Write out the entries, please, from the line containing "Go back using browser back chevron" through their final line, exactly and with nothing else.

START Data to examine

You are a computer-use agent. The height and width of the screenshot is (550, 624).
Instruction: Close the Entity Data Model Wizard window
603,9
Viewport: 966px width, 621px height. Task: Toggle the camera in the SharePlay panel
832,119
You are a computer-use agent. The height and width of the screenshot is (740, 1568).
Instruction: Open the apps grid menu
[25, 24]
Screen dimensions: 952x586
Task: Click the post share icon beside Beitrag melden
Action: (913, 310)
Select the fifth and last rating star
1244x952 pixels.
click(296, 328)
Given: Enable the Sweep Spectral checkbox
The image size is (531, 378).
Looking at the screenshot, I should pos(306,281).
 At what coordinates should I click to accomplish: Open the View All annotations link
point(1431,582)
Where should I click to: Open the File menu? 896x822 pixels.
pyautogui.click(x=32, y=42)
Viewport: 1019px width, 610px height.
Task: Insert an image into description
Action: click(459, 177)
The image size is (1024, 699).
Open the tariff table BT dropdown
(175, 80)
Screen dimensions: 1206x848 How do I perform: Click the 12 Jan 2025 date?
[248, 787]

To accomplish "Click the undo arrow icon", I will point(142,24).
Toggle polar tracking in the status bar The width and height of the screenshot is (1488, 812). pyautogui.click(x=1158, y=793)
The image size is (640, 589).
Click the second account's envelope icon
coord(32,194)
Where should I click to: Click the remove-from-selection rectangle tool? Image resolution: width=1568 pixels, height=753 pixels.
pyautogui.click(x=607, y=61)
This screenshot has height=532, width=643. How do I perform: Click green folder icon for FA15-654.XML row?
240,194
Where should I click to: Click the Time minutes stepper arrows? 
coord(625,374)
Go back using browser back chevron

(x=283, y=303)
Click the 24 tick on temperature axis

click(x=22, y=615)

END Data to examine

* [Response area]:
Go back using browser back chevron

(x=283, y=303)
Click the 24 tick on temperature axis

click(x=22, y=615)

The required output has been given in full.